Supernova 2012ap was seen from Earth in 2012 as it exploded during the course of its death. Astronomers studying the remnants using the Very Large Array (VLA) of radio telescopes found that, although this event exhibited many of the characteristics of a supernova that would have produced a gamma-ray burst, no such release was detected. This marks the first time that such an event has been detected in the "middle ground" between GRB-producing occurrences and regular supernova.

These strange supernova release vast amounts of energy, but they are still not powerful enough to result in the production of gamma rays, the most energetic of all forms of electromagnetic radiation.

"This is a striking result that provides a key insight about the mechanism underlying these explosions. This object fills in a gap between GRBs and other supernovae of this type, showing us that a wide range of activity is possible in such blasts," said Sayan Chakraborti from the Harvard-Smithsonian Center for Astrophysics (CfA).

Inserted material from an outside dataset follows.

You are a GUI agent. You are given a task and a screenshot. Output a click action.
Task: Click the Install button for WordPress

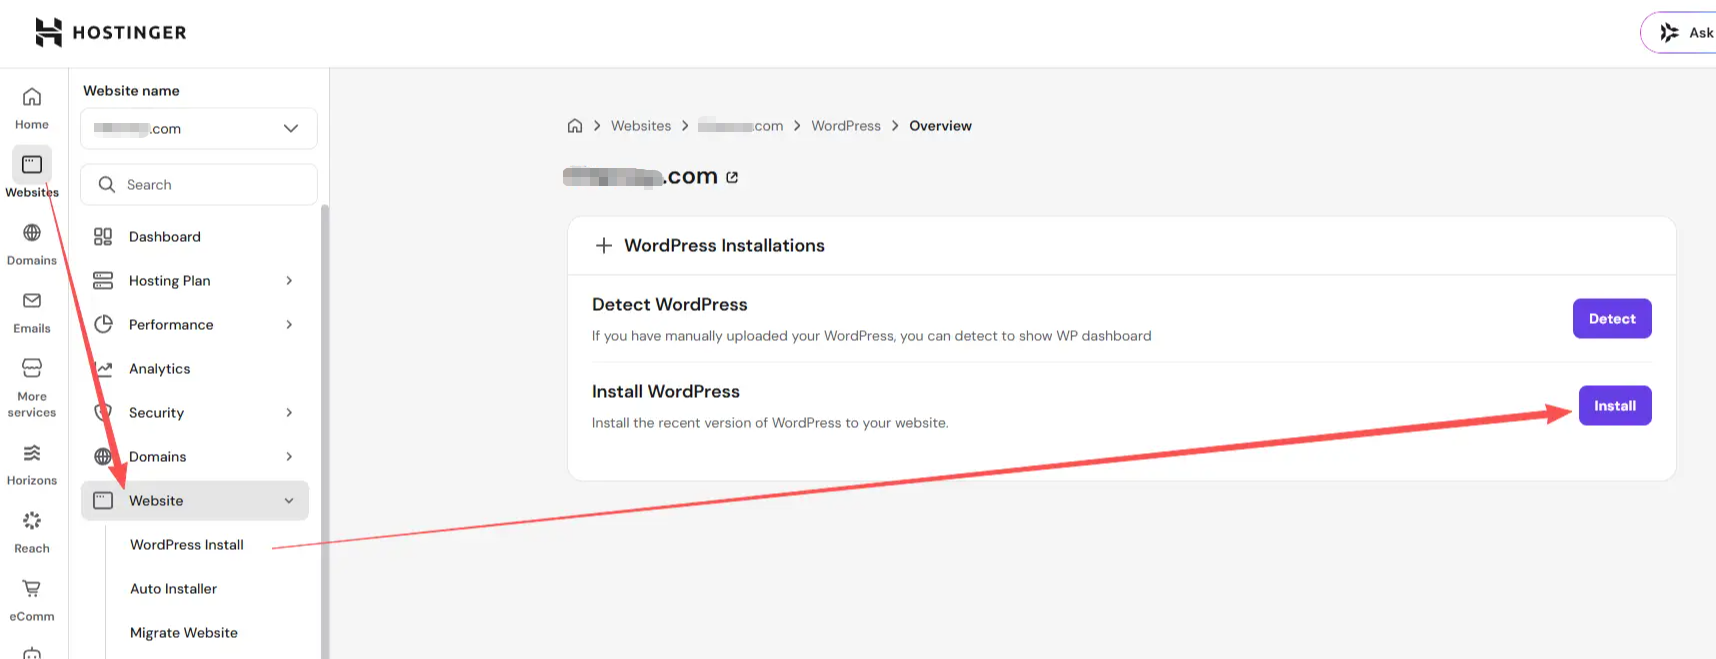(1615, 406)
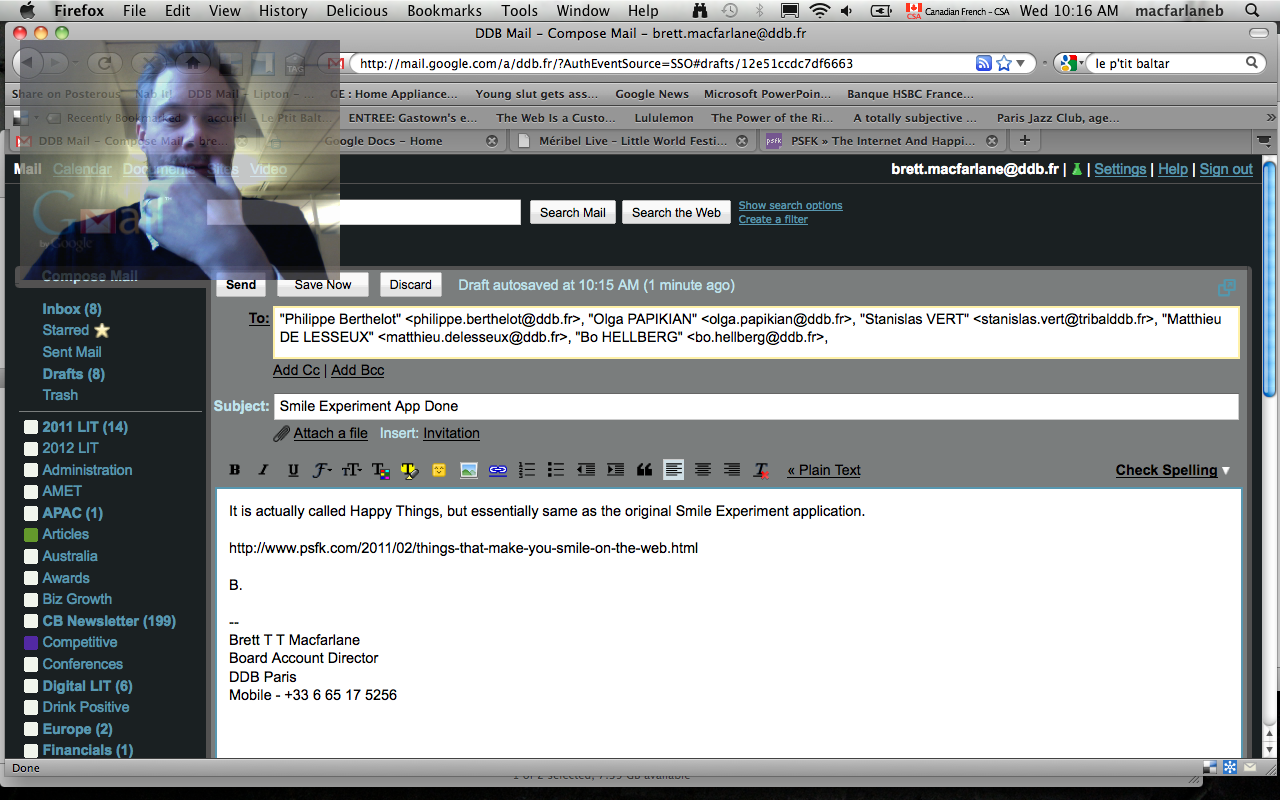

Supernova 2012ap is known as a "core collapse" supernova, which is the fate of all stars much more massive than our own sun. During these events, the star runs out of its final reserves of fuel, resulting in the collapse of the core into a neutron star or black hole. The middle and outer layers of the dying star then explode with tremendous force, spreading heavy elements to space.

During most supernovas of this type, the gas left over from the star expands outward in a nearly-spherical bubble at just a small percentage of the speed of light. These events do not possess the energy levels needed to produce gamma rays.

However, in a small percentage of cases, matter from the stellar body forms an accretion disk around the newly-formed black hole or neutron star, like water falling into a whirlpool. Charged particles can be driven by the magnetic field of the body, propelled away from the object at nearly the speed of light. This process, known as an engine, can result in gamma ray bursts.

Recent research suggests, however, that not all engine-driven supernovas result in the release of this powerful radiation, mostly composed of subatomic particles.

A supernova recorded in 2009 did not produce a GRB event, although the stellar remnant did exhibit high-speed jets. Astronomers believe its release may possess large concentrations of heavy particles.

"What we see is that there is a wide diversity in the engines in this type of supernova explosion. Those with strong engines and lighter particles produce gamma-ray bursts, and those with weaker engines and heavier particles don't," Chakraborti stated in a university press release.

Analysis of SN 2012ap and examination of how such events affect the development of gamma-ray bursts was profiled in The Astrophysical Journal.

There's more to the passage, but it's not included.